DIRECTIONS:
The listing below should be copied in full, word for word.

==============================

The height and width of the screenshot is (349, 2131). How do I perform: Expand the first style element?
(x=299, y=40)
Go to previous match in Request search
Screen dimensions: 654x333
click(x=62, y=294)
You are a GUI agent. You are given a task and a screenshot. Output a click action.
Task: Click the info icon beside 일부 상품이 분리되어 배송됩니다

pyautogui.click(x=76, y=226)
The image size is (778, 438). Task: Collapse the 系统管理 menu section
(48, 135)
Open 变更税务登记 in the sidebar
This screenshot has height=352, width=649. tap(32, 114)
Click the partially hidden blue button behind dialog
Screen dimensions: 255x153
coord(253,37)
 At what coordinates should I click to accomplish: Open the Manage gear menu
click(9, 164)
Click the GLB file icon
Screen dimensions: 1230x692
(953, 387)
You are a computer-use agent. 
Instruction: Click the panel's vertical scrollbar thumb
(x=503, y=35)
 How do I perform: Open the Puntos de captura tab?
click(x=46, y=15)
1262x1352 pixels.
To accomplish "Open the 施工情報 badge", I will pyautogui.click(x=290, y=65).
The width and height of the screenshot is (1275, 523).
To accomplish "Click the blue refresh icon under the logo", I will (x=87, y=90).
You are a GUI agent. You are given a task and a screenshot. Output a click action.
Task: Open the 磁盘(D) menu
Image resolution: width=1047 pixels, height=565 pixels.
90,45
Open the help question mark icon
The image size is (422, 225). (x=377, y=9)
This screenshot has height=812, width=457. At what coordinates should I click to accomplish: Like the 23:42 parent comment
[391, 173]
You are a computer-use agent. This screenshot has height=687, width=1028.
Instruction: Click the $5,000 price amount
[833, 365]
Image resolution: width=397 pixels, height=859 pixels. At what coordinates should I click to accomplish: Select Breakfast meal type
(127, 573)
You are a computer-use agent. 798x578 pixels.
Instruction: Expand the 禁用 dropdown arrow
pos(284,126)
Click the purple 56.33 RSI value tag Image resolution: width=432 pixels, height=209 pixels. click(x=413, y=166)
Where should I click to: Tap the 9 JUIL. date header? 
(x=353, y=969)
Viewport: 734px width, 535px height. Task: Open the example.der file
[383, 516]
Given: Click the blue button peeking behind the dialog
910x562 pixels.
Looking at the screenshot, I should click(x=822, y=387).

==============================

TASK OUTPUT:
The height and width of the screenshot is (349, 2131). How do I perform: Expand the first style element?
(x=299, y=40)
Go to previous match in Request search
Screen dimensions: 654x333
click(x=62, y=294)
You are a GUI agent. You are given a task and a screenshot. Output a click action.
Task: Click the info icon beside 일부 상품이 분리되어 배송됩니다

pyautogui.click(x=76, y=226)
The image size is (778, 438). Task: Collapse the 系统管理 menu section
(48, 135)
Open 变更税务登记 in the sidebar
This screenshot has height=352, width=649. tap(32, 114)
Click the partially hidden blue button behind dialog
Screen dimensions: 255x153
coord(253,37)
 At what coordinates should I click to accomplish: Open the Manage gear menu
click(9, 164)
Click the GLB file icon
Screen dimensions: 1230x692
(953, 387)
You are a computer-use agent. 
Instruction: Click the panel's vertical scrollbar thumb
(x=503, y=35)
 How do I perform: Open the Puntos de captura tab?
click(x=46, y=15)
1262x1352 pixels.
To accomplish "Open the 施工情報 badge", I will pyautogui.click(x=290, y=65).
The width and height of the screenshot is (1275, 523).
To accomplish "Click the blue refresh icon under the logo", I will (x=87, y=90).
You are a GUI agent. You are given a task and a screenshot. Output a click action.
Task: Open the 磁盘(D) menu
Image resolution: width=1047 pixels, height=565 pixels.
90,45
Open the help question mark icon
The image size is (422, 225). (x=377, y=9)
This screenshot has height=812, width=457. At what coordinates should I click to accomplish: Like the 23:42 parent comment
[391, 173]
You are a computer-use agent. This screenshot has height=687, width=1028.
Instruction: Click the $5,000 price amount
[833, 365]
Image resolution: width=397 pixels, height=859 pixels. At what coordinates should I click to accomplish: Select Breakfast meal type
(127, 573)
You are a computer-use agent. 798x578 pixels.
Instruction: Expand the 禁用 dropdown arrow
pos(284,126)
Click the purple 56.33 RSI value tag Image resolution: width=432 pixels, height=209 pixels. click(x=413, y=166)
Where should I click to: Tap the 9 JUIL. date header? 
(x=353, y=969)
Viewport: 734px width, 535px height. Task: Open the example.der file
[383, 516]
Given: Click the blue button peeking behind the dialog
910x562 pixels.
Looking at the screenshot, I should click(x=822, y=387).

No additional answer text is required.